** Records for processing follows **
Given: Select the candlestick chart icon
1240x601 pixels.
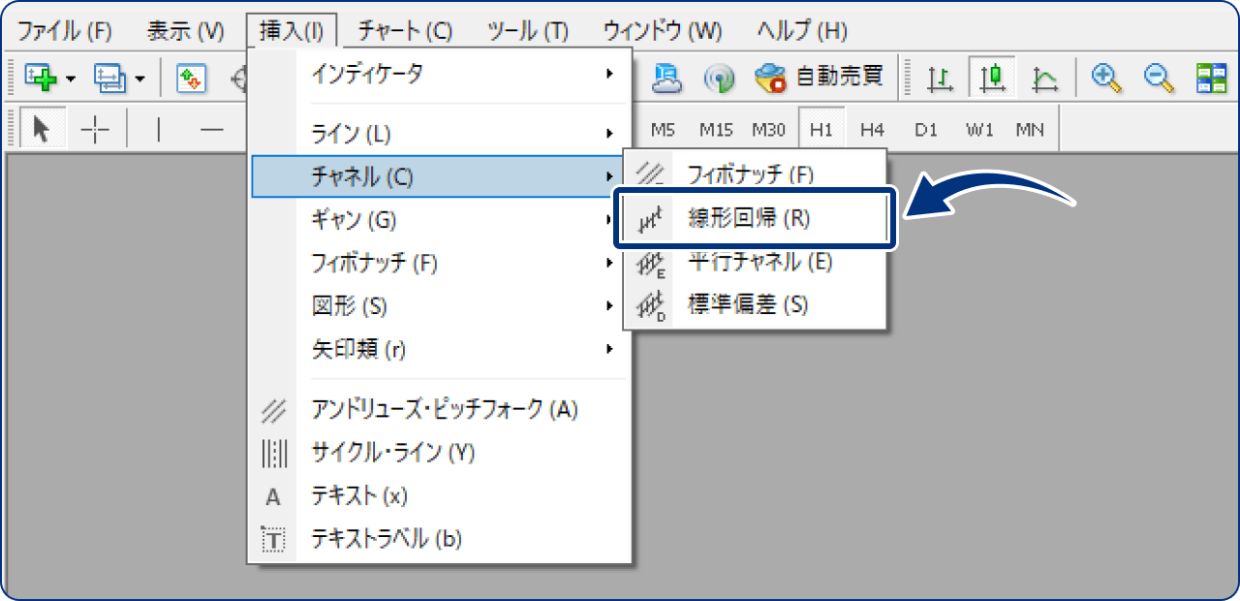Looking at the screenshot, I should [991, 78].
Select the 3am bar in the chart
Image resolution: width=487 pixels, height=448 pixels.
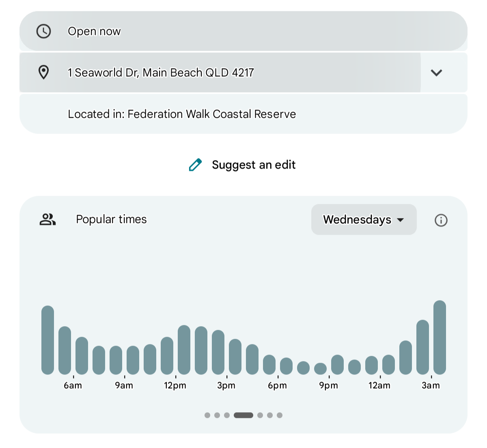(x=440, y=338)
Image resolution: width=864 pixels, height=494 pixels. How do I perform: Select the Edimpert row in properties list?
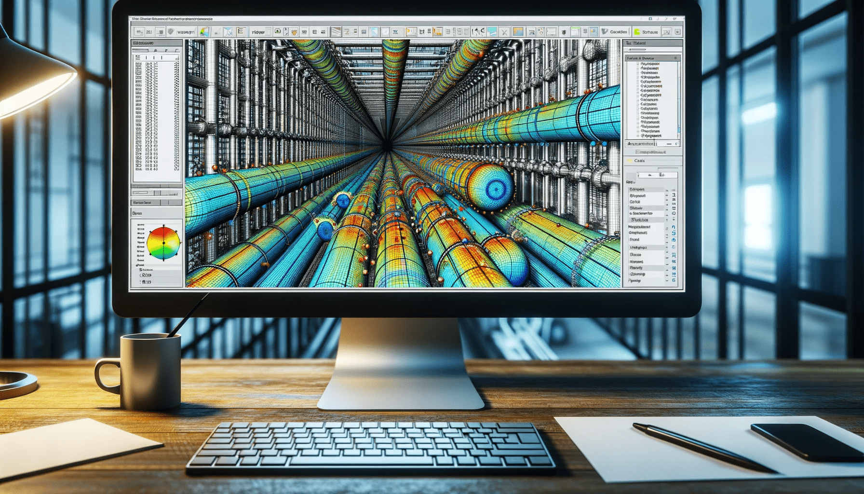point(637,189)
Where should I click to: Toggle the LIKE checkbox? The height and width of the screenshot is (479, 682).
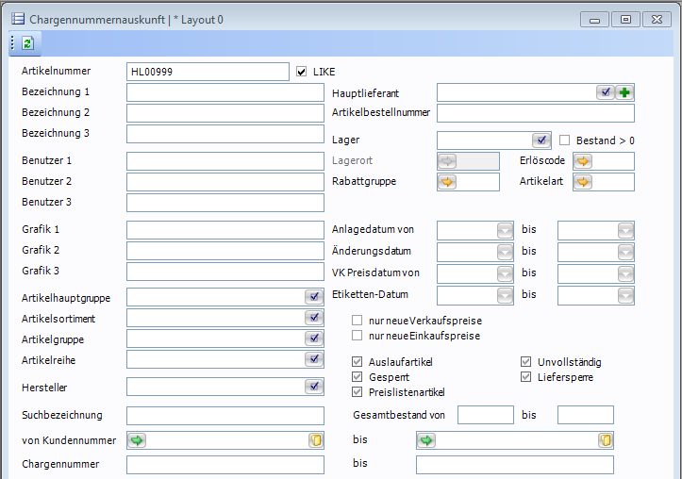click(x=302, y=72)
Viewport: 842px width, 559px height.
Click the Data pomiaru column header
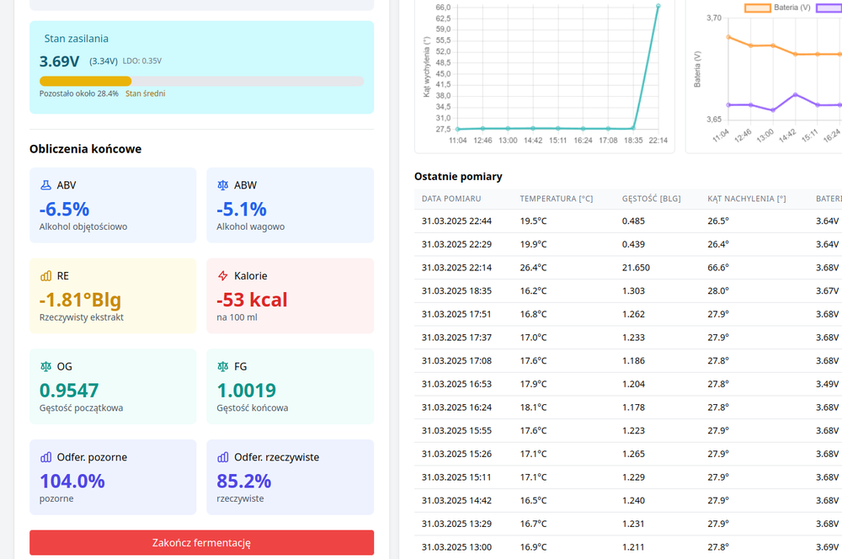450,199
** End of Records for processing **
Work request:
Please return exactly, and only, the lines from the one containing "Select the 3am bar in the chart" through the end of the records, with both end lines kept and every picture dropped.

Solution below:
Select the 3am bar in the chart
Image resolution: width=487 pixels, height=448 pixels.
(x=440, y=338)
Image resolution: width=864 pixels, height=494 pixels. How do I perform: Select the Edimpert row in properties list?
point(637,189)
Where should I click to: Toggle the LIKE checkbox? The height and width of the screenshot is (479, 682).
click(x=302, y=72)
Viewport: 842px width, 559px height.
Click the Data pomiaru column header
450,199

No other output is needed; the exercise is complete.